The newspaper reports that France is calculating a chastened UK will return to the negotiating table willing to accept the deal on offer early in 2021, having experienced the negative impacts of a 'no deal'.
The risk for Pound Sterling is that the brinksmanship leads to a 'no deal' as neither side blink.
Negotiators have already failed to meet the EU Parliament's deadline for a deal to be agreed by Sunday night, which would have allowed them to ratify any deal before year end.
There is no indication that a deal will be agreed in the near-future at the time of writing on Monday, therefore the Pound is liable to remain under pressure.
"I think the virus crisis will force UK PM Johnson to compromise on Brexit. A Brexit disaster coinciding with this virus disaster is just too many disasters at the same time. On the other hand, he might reason that raising nationalistic fervour against the perfidious EU would be a good way to deflect anger away from his disastrous handling of the virus. All told, it looks like a pretty grim combination for GBP," says Gittler.
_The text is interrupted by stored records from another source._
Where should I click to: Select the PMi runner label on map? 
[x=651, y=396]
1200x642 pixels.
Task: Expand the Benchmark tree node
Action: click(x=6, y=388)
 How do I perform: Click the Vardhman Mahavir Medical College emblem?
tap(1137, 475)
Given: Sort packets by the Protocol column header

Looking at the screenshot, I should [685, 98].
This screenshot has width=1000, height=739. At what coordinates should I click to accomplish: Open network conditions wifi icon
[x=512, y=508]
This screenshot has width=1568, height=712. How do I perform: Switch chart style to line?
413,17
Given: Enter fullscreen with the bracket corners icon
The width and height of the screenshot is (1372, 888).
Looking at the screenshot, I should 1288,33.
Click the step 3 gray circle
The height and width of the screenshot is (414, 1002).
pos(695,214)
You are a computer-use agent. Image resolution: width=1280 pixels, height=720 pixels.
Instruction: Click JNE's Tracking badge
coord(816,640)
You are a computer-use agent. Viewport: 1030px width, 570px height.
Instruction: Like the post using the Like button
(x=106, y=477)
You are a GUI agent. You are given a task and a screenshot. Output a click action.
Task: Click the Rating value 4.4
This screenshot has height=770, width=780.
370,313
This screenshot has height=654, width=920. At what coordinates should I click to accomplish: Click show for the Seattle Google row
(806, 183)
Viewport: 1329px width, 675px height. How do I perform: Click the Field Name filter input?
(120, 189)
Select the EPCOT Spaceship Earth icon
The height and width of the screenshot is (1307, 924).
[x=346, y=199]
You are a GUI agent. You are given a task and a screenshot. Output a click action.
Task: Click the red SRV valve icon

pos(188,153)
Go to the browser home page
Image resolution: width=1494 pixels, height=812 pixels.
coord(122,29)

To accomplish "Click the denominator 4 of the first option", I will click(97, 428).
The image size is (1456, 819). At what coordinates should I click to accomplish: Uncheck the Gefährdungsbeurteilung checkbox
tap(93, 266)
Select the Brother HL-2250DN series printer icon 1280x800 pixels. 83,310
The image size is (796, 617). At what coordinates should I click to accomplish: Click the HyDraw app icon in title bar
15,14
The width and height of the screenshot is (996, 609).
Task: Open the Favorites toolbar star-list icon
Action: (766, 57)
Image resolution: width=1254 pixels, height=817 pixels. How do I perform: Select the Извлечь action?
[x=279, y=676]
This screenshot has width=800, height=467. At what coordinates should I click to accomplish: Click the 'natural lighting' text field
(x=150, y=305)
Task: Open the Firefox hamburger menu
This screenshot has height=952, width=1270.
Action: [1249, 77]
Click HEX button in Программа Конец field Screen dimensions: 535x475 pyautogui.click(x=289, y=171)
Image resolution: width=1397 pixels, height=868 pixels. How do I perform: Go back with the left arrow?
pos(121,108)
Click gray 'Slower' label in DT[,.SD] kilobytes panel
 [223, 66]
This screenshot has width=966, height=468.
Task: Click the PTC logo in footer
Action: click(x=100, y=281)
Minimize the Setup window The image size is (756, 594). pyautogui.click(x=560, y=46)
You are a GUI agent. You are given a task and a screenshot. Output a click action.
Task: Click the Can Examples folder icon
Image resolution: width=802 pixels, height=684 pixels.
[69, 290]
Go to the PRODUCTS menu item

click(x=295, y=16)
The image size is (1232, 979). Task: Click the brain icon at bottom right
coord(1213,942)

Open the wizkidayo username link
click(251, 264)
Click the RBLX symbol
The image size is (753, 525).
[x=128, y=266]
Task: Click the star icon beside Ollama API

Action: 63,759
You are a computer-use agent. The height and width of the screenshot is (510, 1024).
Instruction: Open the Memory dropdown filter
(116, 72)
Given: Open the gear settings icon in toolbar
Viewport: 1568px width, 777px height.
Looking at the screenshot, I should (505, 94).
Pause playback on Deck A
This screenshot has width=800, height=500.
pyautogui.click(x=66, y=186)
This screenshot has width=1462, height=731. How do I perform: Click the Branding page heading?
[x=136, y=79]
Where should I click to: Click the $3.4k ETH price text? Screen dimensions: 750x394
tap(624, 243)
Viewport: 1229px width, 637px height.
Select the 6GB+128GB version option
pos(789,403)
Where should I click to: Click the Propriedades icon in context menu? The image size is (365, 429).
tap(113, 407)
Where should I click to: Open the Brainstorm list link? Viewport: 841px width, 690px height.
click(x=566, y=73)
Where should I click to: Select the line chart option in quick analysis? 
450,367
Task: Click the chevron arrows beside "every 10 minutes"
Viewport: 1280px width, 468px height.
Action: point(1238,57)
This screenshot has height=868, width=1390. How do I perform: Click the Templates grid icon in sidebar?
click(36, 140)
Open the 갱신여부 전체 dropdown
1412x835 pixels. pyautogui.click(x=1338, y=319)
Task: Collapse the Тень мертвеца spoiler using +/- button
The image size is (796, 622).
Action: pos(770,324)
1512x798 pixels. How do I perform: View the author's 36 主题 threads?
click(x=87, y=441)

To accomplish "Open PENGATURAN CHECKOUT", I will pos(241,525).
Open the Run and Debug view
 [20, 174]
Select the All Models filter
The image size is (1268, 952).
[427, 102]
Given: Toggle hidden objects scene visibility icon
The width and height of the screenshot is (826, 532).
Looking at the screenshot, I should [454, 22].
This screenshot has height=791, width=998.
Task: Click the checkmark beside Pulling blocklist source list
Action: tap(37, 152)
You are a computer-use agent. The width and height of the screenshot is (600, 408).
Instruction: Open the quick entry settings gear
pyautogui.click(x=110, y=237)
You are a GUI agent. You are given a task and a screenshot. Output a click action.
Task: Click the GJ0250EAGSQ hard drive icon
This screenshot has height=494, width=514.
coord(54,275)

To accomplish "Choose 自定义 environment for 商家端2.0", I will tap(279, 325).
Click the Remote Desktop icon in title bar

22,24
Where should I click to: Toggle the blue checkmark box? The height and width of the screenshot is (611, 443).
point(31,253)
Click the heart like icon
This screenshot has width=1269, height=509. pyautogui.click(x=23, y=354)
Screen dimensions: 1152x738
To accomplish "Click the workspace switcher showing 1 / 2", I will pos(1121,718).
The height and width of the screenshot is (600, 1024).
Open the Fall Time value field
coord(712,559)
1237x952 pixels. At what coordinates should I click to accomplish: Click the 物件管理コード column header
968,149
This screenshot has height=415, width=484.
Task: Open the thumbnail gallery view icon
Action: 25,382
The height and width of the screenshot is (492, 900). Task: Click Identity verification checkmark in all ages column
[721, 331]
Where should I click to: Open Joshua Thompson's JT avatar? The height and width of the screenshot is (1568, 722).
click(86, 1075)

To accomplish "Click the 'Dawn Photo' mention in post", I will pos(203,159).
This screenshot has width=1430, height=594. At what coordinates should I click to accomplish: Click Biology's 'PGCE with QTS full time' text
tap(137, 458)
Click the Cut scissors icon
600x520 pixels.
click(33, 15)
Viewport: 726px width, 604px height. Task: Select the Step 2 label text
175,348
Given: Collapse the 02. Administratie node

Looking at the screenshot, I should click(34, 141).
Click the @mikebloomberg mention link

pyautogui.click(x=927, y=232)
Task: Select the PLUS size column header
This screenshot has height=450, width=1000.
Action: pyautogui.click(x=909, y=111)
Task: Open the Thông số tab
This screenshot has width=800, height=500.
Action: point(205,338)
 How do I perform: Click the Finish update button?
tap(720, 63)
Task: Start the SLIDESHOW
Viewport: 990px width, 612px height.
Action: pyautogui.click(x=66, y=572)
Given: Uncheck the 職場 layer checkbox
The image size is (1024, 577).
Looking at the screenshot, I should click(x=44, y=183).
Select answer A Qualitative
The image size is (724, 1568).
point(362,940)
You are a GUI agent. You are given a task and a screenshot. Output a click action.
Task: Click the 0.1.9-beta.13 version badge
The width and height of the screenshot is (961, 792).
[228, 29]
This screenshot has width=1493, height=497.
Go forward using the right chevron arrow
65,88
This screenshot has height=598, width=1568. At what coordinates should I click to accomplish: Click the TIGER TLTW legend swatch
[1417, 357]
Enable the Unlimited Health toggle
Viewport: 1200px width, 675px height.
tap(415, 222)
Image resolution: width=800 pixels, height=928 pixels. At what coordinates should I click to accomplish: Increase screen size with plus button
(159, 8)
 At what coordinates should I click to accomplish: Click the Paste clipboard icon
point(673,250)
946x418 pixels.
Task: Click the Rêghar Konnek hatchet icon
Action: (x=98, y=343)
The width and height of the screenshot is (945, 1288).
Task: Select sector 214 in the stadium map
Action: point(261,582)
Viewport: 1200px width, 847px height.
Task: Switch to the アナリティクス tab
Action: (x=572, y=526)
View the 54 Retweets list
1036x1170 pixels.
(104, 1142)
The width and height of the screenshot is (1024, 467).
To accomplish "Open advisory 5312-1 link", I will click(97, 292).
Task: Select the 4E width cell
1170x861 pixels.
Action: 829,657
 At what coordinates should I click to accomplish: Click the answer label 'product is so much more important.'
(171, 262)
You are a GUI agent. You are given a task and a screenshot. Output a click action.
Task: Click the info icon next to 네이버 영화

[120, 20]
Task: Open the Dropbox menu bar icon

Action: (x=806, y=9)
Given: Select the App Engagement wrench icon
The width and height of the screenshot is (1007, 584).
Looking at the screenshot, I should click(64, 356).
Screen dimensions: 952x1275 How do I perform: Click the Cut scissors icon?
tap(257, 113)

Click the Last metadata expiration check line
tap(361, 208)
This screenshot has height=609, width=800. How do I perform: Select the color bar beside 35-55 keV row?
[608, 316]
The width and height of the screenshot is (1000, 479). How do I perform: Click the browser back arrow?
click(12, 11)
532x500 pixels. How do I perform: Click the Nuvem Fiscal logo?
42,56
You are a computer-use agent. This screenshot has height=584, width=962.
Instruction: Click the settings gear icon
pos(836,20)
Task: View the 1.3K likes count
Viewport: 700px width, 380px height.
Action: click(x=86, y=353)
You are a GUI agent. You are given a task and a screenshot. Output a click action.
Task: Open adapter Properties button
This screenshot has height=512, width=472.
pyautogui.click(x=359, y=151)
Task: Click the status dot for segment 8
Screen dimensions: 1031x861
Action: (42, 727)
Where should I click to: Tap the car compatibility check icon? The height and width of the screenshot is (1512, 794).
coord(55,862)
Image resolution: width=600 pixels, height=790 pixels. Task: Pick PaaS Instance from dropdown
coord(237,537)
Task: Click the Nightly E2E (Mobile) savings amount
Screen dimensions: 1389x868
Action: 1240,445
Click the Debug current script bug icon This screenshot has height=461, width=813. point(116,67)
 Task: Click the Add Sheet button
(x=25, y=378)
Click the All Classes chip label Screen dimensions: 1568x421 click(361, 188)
Marios Hadjikyriacos, Investment Analyst at brokerage XM, says the latest series of misfortunes to befall the UK could inject a new sense of urgency into the Brexit talks.
"The negotiations are now stuck on fishing rights, which is a thorny political issue, but quite insignificant economically. It’s a close call, but a last-minute deal still seems like the most likely finale. Both sides desperately want to avoid a deeper economic shock, and it is difficult to imagine a deal falling apart because of fisheries of all things," says Hadjikyriacos.
With regards to the impact on Sterling of any breakthrough in talks, Hadjikyriacos says a "Brexit deal can turn the tide for sterling here... especially if it lands over the coming few days when liquidity will be in short supply, amplifying any moves."